Nearby, the Fire Museum of Texas displays vintage fire trucks, including the one that reporter Walter Cronkite jumped on to race to the scene of the 1937 New London school explosion. The 24-foot, working fire hydrant out front hails from the 1999 re-release of the Disney animated movie 101 Dalmatians.
A few miles away, the Babe Didrikson Zaharias Museum showcases trophies, newspaper clippings, and even the harmonicas of the pioneering, multi-talented athlete who dominated women’s sports in the 1930s and ’40s. Born in Port Arthur and raised in Beaumont, Babe was best-known for her achievements in golf and track, including gold medals in javelin and the 80-meter hurdles in the 1932 Summer Olympics.
An eye-popping attraction that may surprise you is Saint Anthony Cathedral Basilica. Built in 1907 and designated a basilica in 2006 by Pope Benedict XVI, Saint Anthony’s welcomes guests to its ornate sanctuary to marvel at stained glass windows depicting saints and intricate mosaics portraying biblical virtues.
Along with gators and swamps, you’ll find a pinch of Louisiana influence in Beaumont’s food. At Willy Burger, the Booty Burger piles fried boudin upon a juicy burger made of freshly ground beef. Add a side of crunchy, peppery onion rings and devour the whole thing inside an Airstream trailer that’s attached to the little diner. Prefer a salad? Try Katharine & Company’s Pecan Parmesan Crusted Chicken Salad, packed with tomatoes, green beans, and new potatoes glazed with honey mustard. For an upscale dinner, The Grill serves specialties like juicy steaks, grilled oysters topped with Parmesan garlic butter, and an especially creamy, tart Key lime pie.
Don’t forget breakfast. Step inside Rao’s Bakery and breathe in the cinnamon. A Beaumont staple since 1941, when the cook for Magnolia Oil opened the kitchen, Rao’s still offers a vast array of freshly baked cinnamon rolls, fluffy muffins, and savory sausage pastries, to name just a few treats. Jake Tortorice Jr., who’s been presiding over the kitchen since 1998, adds his native Sicilian note to the menu with delicacies like Sicilian cheesecake, which is topped with a layer of sweetened sour cream.
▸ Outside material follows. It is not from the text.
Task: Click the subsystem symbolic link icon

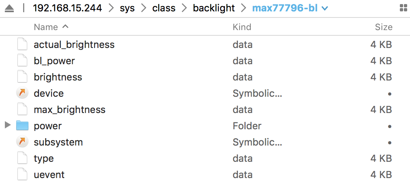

And you haven’t been to Beaumont if you haven’t eaten the catfish. I found a deftly cooked whole catfish, fried with a crispy cornmeal coating, at Pine Tree Lodge. About 15 minutes southwest of town, Pine Tree looks for all the world like somebody’s cabin, except that it recently added a large outdoor deck from which you can throw fries to the fish and turtles and watch alligators lurk in Taylor Bay-ou. Where else but Southeast Texas?